What you are asked to do
Set down the data below word for word, and leave the images aside.

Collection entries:
•••••

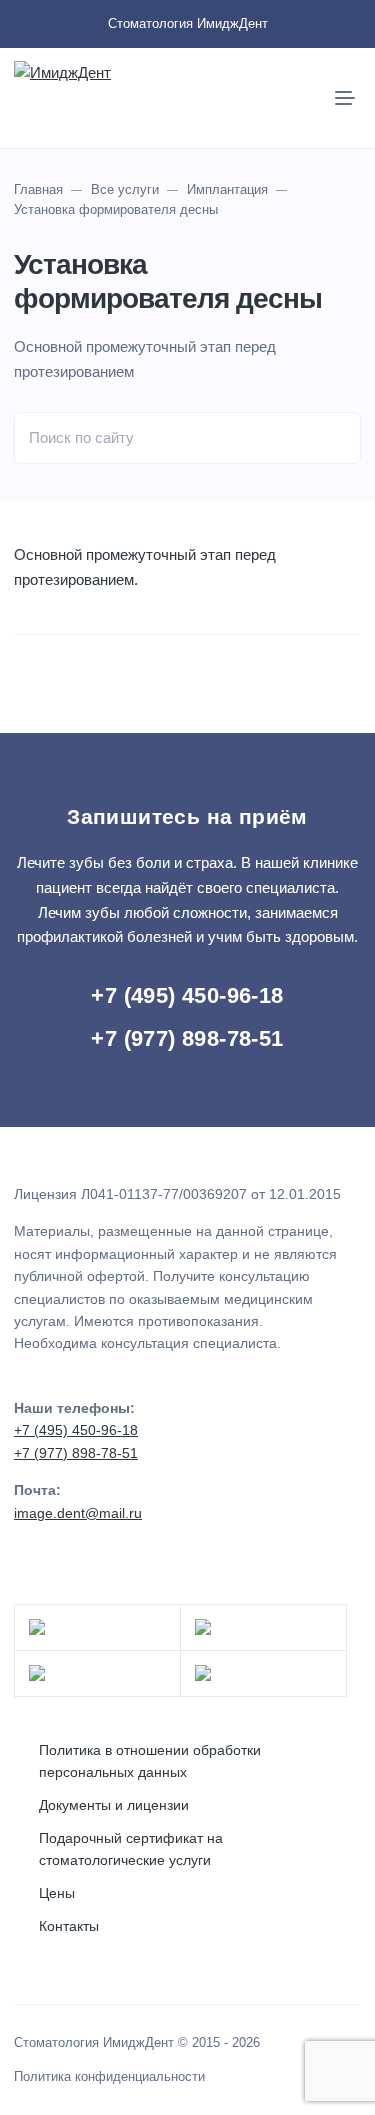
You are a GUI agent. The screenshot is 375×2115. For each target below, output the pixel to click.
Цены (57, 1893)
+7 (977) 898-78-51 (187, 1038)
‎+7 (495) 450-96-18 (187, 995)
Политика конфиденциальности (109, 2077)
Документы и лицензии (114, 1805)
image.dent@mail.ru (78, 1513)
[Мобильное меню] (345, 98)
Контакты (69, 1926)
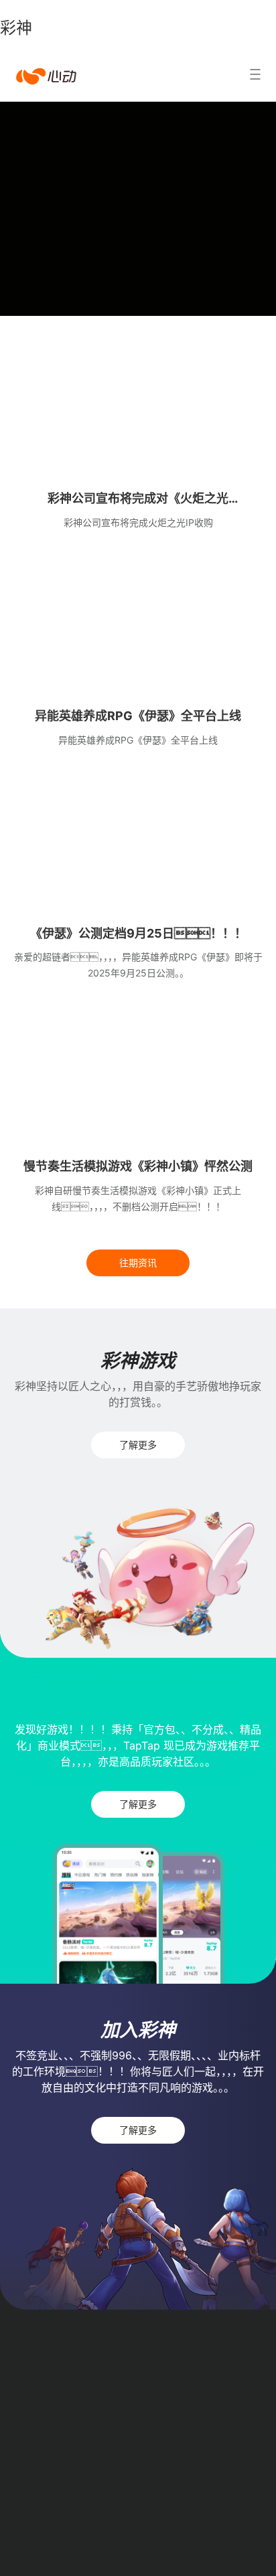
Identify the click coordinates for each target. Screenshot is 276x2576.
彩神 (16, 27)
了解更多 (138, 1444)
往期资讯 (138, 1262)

•••••

Expected answer
You are a GUI agent. The screenshot is 375×2115. For each target below, output the pixel to click.
Цены (57, 1893)
+7 (977) 898-78-51 (187, 1038)
‎+7 (495) 450-96-18 (187, 995)
Политика конфиденциальности (109, 2077)
Документы и лицензии (114, 1805)
image.dent@mail.ru (78, 1513)
[Мобильное меню] (345, 98)
Контакты (69, 1926)
Identify the click coordinates for each target. Screenshot is 276x2576.
彩神 (16, 27)
了解更多 (138, 1444)
往期资讯 (138, 1262)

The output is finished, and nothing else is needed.